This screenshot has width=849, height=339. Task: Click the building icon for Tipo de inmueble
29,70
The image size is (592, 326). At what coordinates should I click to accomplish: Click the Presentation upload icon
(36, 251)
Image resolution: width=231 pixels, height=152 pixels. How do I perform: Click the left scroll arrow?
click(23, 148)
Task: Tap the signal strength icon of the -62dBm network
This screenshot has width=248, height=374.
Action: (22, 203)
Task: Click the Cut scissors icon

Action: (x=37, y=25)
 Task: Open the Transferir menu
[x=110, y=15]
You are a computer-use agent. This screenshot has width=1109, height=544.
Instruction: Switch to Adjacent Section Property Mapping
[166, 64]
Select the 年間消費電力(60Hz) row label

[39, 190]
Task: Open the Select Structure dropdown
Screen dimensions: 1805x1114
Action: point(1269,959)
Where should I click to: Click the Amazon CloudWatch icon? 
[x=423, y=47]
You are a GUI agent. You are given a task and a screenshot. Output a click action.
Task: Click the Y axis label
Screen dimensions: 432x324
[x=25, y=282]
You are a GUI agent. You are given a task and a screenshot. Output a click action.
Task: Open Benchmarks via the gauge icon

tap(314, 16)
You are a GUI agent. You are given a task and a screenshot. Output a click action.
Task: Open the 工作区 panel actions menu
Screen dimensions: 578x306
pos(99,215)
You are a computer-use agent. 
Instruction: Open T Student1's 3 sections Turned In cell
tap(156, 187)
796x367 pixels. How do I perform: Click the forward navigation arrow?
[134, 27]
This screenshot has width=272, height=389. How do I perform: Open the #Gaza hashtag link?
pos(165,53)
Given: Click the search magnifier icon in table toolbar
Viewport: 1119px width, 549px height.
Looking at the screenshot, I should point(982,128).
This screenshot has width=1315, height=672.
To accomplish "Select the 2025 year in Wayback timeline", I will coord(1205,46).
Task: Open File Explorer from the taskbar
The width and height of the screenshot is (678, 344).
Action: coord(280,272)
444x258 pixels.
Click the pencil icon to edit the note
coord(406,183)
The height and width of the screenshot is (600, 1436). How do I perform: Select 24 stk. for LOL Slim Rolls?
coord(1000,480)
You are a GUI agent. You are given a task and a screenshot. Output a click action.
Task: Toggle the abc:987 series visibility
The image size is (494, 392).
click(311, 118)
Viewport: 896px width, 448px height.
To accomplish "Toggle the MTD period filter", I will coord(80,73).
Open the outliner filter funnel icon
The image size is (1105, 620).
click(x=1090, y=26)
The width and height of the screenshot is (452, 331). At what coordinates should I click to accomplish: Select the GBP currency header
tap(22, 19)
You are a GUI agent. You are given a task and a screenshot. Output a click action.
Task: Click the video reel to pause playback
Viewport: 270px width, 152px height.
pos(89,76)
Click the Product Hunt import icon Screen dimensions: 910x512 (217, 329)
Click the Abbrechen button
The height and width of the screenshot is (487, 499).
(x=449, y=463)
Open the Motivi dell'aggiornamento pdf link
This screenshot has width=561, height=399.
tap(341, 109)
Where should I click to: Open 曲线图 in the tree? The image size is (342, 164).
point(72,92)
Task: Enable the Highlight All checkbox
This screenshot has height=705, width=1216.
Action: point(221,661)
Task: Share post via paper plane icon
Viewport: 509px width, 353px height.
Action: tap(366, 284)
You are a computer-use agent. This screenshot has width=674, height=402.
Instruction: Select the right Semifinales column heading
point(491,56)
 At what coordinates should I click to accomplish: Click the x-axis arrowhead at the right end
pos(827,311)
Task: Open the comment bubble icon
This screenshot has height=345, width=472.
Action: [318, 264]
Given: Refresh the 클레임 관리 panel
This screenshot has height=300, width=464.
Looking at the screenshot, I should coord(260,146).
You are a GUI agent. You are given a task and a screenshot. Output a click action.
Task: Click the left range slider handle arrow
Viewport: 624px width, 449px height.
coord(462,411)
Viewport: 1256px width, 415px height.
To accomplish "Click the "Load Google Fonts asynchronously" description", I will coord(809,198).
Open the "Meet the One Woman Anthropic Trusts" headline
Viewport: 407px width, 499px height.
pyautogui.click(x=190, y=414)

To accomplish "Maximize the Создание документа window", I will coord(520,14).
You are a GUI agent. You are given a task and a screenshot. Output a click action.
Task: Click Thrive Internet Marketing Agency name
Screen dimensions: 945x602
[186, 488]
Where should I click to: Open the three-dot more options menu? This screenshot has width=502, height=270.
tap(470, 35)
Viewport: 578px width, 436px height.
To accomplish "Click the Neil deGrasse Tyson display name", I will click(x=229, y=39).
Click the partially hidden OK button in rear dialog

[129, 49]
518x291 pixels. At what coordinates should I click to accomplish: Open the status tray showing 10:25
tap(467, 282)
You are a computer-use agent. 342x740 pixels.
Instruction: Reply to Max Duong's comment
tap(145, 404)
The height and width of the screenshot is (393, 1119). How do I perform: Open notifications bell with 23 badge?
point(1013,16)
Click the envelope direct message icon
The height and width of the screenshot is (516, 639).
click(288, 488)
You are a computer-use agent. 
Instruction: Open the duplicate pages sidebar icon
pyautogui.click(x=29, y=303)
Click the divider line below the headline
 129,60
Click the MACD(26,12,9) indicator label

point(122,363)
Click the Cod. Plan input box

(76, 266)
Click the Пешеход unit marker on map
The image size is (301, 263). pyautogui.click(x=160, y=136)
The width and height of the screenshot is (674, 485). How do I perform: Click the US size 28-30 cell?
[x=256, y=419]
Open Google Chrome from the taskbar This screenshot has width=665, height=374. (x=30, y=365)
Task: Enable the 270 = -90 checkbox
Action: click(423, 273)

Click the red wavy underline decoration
● ● ● ●
Transcribe exactly the line containing "Task: Click Thrive" along with all later lines of the material, through its last line. Add nothing.

*Answer below*
Task: Click Thrive Internet Marketing Agency name
Screen dimensions: 945x602
[186, 488]
Where should I click to: Open the three-dot more options menu? This screenshot has width=502, height=270.
tap(470, 35)
Viewport: 578px width, 436px height.
To accomplish "Click the Neil deGrasse Tyson display name", I will click(x=229, y=39).
Click the partially hidden OK button in rear dialog

[129, 49]
518x291 pixels. At what coordinates should I click to accomplish: Open the status tray showing 10:25
tap(467, 282)
You are a computer-use agent. 342x740 pixels.
Instruction: Reply to Max Duong's comment
tap(145, 404)
The height and width of the screenshot is (393, 1119). How do I perform: Open notifications bell with 23 badge?
point(1013,16)
Click the envelope direct message icon
The height and width of the screenshot is (516, 639).
click(288, 488)
You are a computer-use agent. 
Instruction: Open the duplicate pages sidebar icon
pyautogui.click(x=29, y=303)
Click the divider line below the headline
 129,60
Click the MACD(26,12,9) indicator label

point(122,363)
Click the Cod. Plan input box

(76, 266)
Click the Пешеход unit marker on map
The image size is (301, 263). pyautogui.click(x=160, y=136)
The width and height of the screenshot is (674, 485). How do I perform: Click the US size 28-30 cell?
[x=256, y=419]
Open Google Chrome from the taskbar This screenshot has width=665, height=374. (x=30, y=365)
Task: Enable the 270 = -90 checkbox
Action: click(423, 273)

Click the red wavy underline decoration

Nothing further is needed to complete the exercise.